Not just the kind you only gossip with but REAL FRIENDS. The ones who take the time to call you and check how you’re doing. When they ask, “How are you?” you’re not afraid to give them an answer beyond “I’m good/fine”. The ones who take the time out of their week to visit you, just as you visit them. The kind of friend you’re not scared to bare your soul to, knowing that your secrets are safe with each other. Someone who believes in you when you stop believing in yourself and is your biggest cheerleader but isn’t afraid to call you out on your crap. Someone to laugh, cry, dance, drink and go through life’s ups and downs with, knowing that guys may come and go, but your friendship can ride these waves. A friend who loves my child as much as I love her child and would protect him or her as my own.
Basically, I’m looking for my ride-or-die chick(s).
After two years of a long distance relationship, Brad asked me to move to Australia with him. With a bit (ok, a lot) of hesitation, I accepted his offer to restart my life on the other side of the world. I was convinced that I would make lots of new friends in no time. With my plan to take over Australia in one hand, my passport in the other, I got on a plane and made the 24-hour journey to the Land Down Under.
Moving to Sydney, I approached friendship as I did dating. You’ve got to be in it to win it. I knew friends were not going to come knocking on my door. I had to go out there and chase it. If there’s a method of making friends, I’ve tried it. I’m talking Meetup, paid social events, friendship speed dating and even starting conversations with random people in Costco (desperate times call for extreme measures).
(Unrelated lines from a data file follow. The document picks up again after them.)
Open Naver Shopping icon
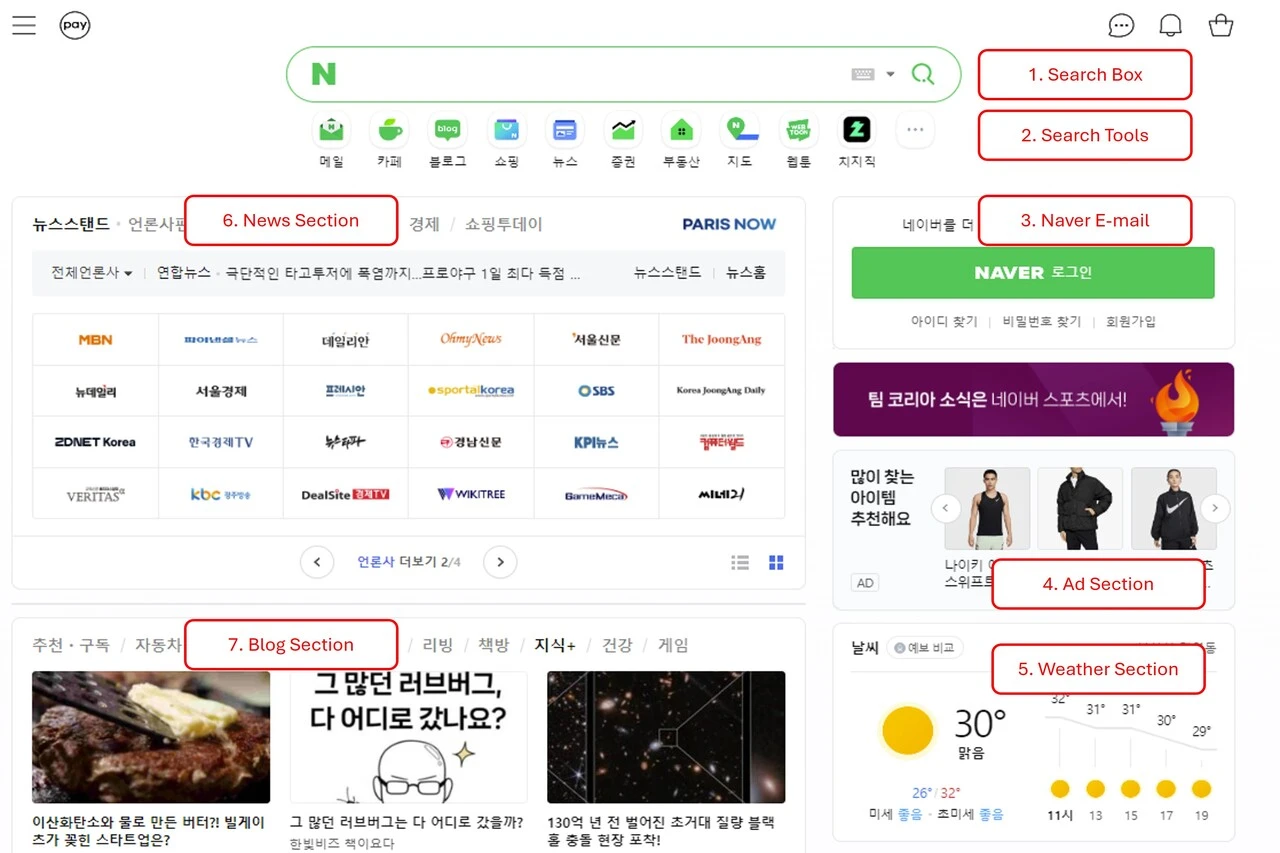The image size is (1280, 853). coord(505,130)
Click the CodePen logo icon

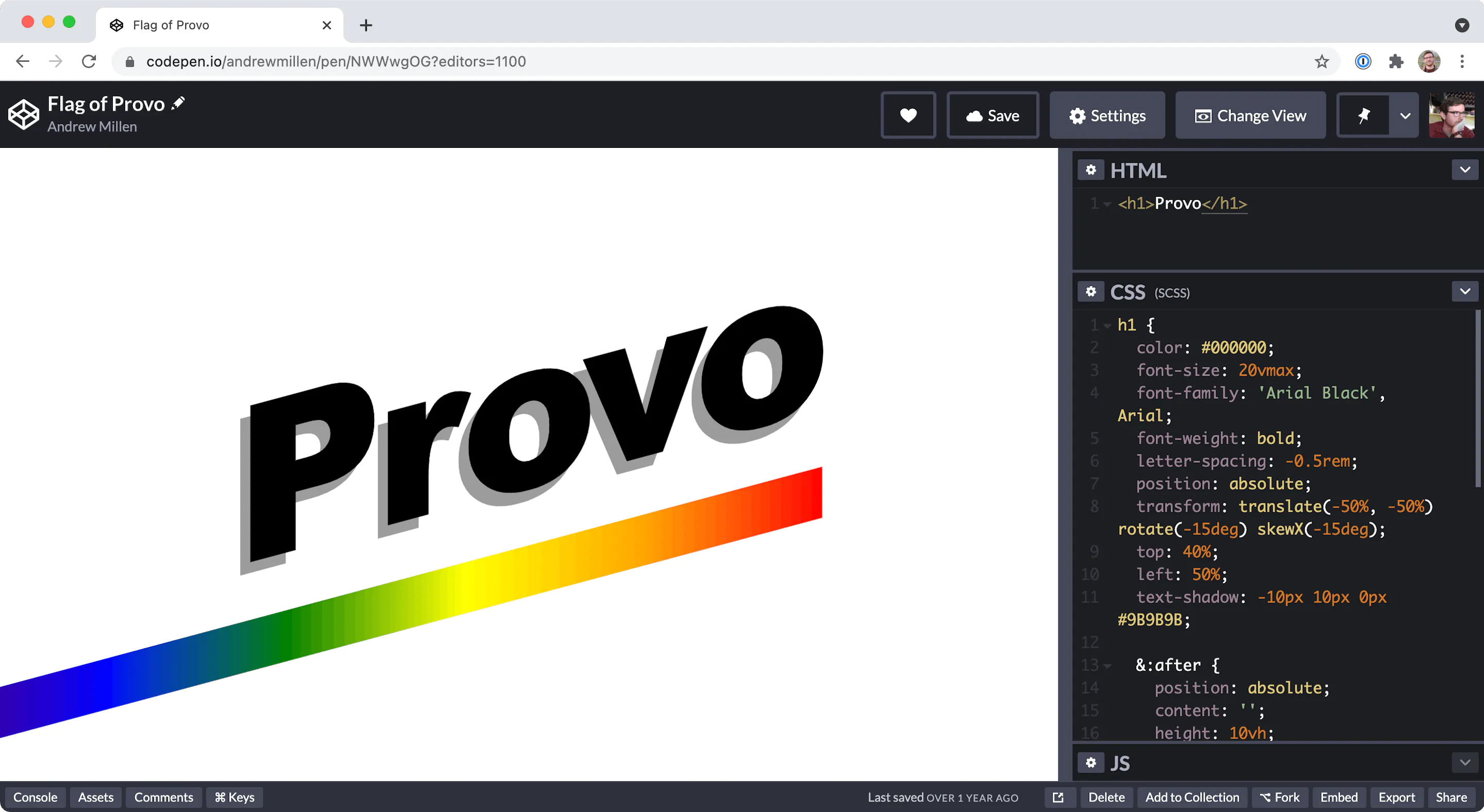(x=24, y=114)
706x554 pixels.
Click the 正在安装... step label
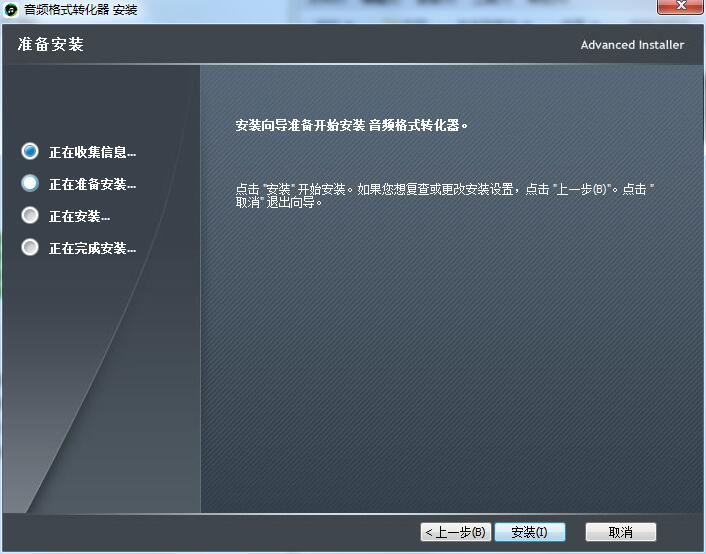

Before each “first date,” I did the usual song and dance of trying to find an outfit that says, “I’m cool, approachable, and laid-back.” Then I tried to match that with the perfect shade of lipstick that says, “Please be my friend because I’m friendly and have good teeth.” I was somewhat successful. My Facebook friends list grew steadily month-by-month, year-by-year. However, in my hour of need, I realised that the number of Facebook friends you have doesn’t guarantee that someone will be there when you are in need.
At almost eight months pregnant, my husband and I decided to move to be closer to his job. (Looking back now, it was a terrible idea, but what can you do?) When our movers flaked out on us, I confidently called on the people in my life for help. After years of brunch, text messages and calls, I thought I would be able to find someone who would help. What I got instead was an overwhelming silence, but lots of Facebook likes and sad faces.
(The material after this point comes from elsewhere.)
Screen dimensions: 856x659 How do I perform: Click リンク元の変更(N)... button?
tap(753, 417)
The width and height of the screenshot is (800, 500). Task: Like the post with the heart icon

On Facebook, I have a total of 290 friends. In real life, during my time of need, I had zero. There is no worse feeling than feeling alone in a crowded space. It took three almost perfect strangers who sacrificed their whole day and bodies to help us move. That simple act of kindness from these people made the biggest impact on my heart. At that moment, I realised the importance of translating social-media friends into real-life connections.
In April 2017, my sweet boy finally arrived. When I first laid eyes on him, I knew I had to do everything in my power to ensure he had the support and love of real-world friends, not just social media friends to like his posts. My little boy and I need a village.
I’m sending out a satellite call for a village. A community made up of people from all walks of life, different experiences and with children of all ages. A community that will stand firm to support you in moments of weakness and be there as your greatest cheerleader as you conquer each of life’s challenges. A village of mums and dads who will love and watch over each other’s children as they would their own.
Parenthood at its best can be a time of great challenge. Those problems can seem a thousand times bigger when you’re on your own. If we’re all struggling, isn’t it time to share the load and form a village of support for each other, so no parent is left alone to navigate parenthood alone?